▶ What the task asks: Render the material below as a JSON list of strings, with one string per line and no blank lines.

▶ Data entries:
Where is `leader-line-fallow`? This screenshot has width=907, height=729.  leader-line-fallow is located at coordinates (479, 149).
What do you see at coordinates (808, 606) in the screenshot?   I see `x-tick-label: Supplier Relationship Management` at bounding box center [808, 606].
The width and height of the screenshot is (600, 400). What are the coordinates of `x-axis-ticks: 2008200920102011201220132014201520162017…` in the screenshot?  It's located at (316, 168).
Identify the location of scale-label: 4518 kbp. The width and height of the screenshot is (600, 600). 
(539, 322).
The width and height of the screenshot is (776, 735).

▶ The completed task:
[
  "Where is `leader-line-fallow`? This screenshot has width=907, height=729.  leader-line-fallow is located at coordinates (479, 149).",
  "What do you see at coordinates (808, 606) in the screenshot?   I see `x-tick-label: Supplier Relationship Management` at bounding box center [808, 606].",
  "The width and height of the screenshot is (600, 400). What are the coordinates of `x-axis-ticks: 2008200920102011201220132014201520162017…` in the screenshot?  It's located at (316, 168).",
  "Identify the location of scale-label: 4518 kbp. The width and height of the screenshot is (600, 600). ",
  "(539, 322).",
  "The width and height of the screenshot is (776, 735)."
]